*Work to complete*
Set down the data below exactly; pictures stay out.
----
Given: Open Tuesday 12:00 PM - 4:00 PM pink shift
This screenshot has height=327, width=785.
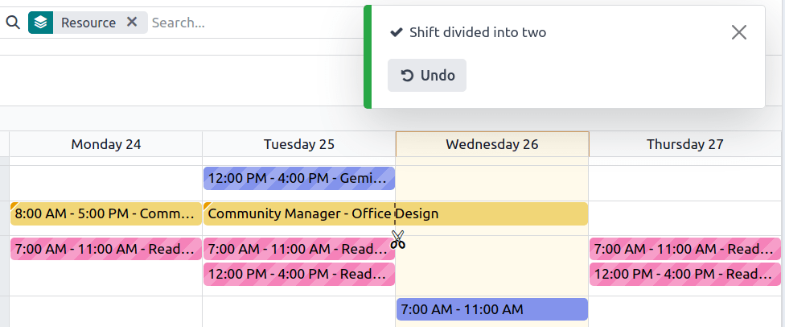Looking at the screenshot, I should (x=299, y=274).
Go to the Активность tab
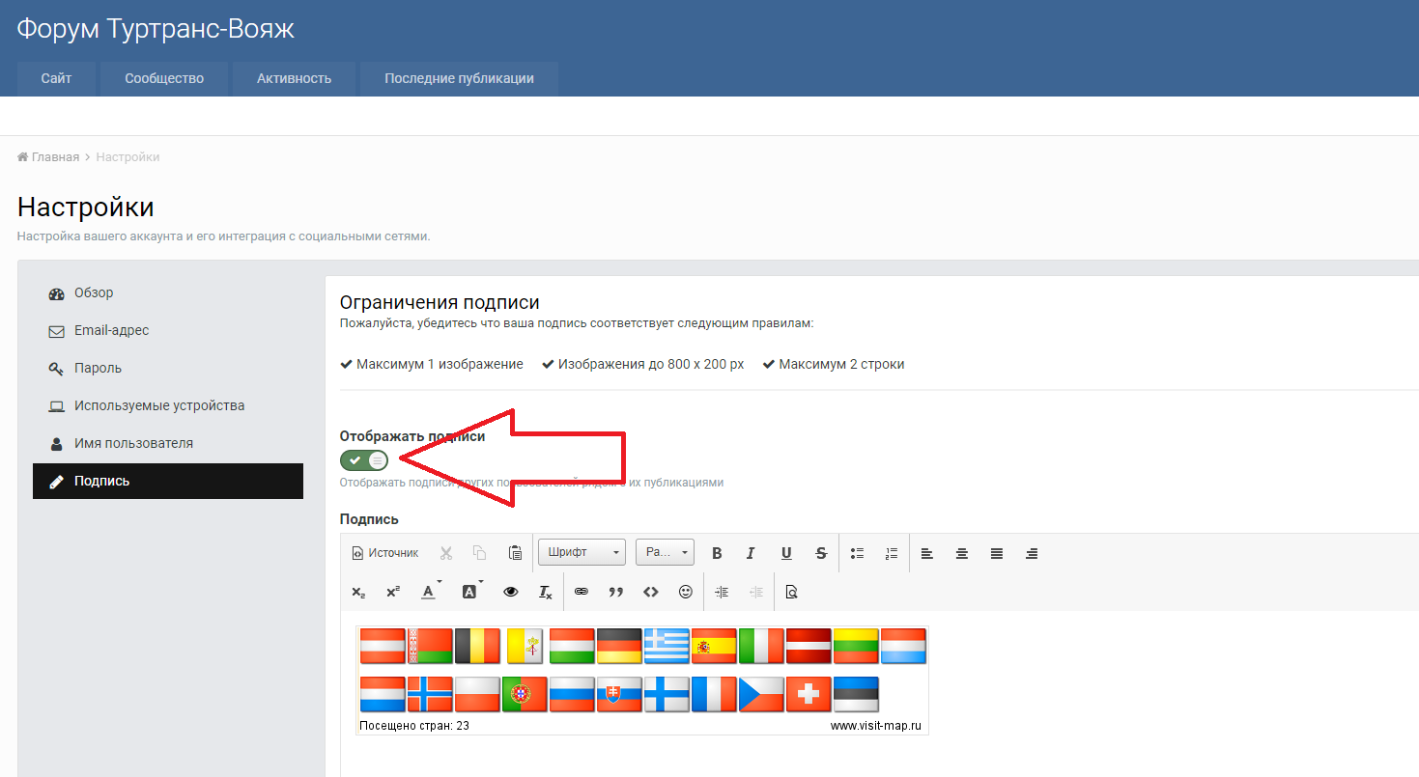 [x=294, y=79]
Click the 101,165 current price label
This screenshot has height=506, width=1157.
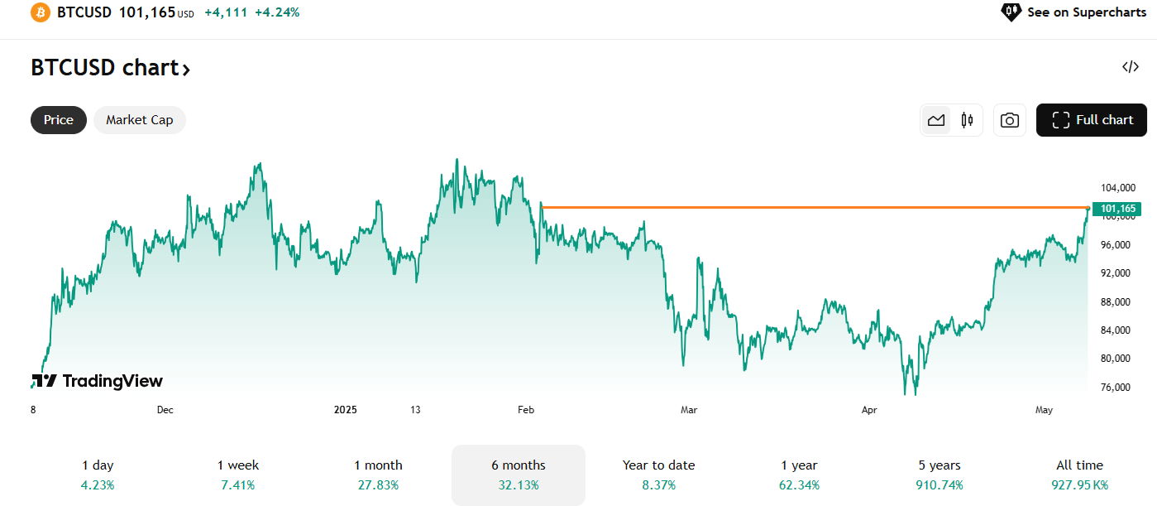pos(1118,209)
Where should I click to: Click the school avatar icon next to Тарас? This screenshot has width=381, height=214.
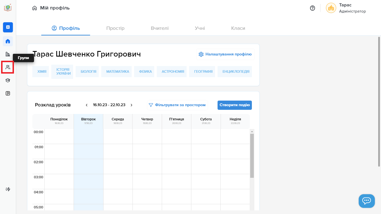tap(331, 8)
----
*Your response*
Given: Open Tuesday 12:00 PM - 4:00 PM pink shift
This screenshot has height=327, width=785.
Looking at the screenshot, I should (x=299, y=274).
Go to the Активность tab
 [x=294, y=79]
Click the 101,165 current price label
This screenshot has height=506, width=1157.
pos(1118,209)
Where should I click to: Click the school avatar icon next to Тарас? This screenshot has width=381, height=214.
tap(331, 8)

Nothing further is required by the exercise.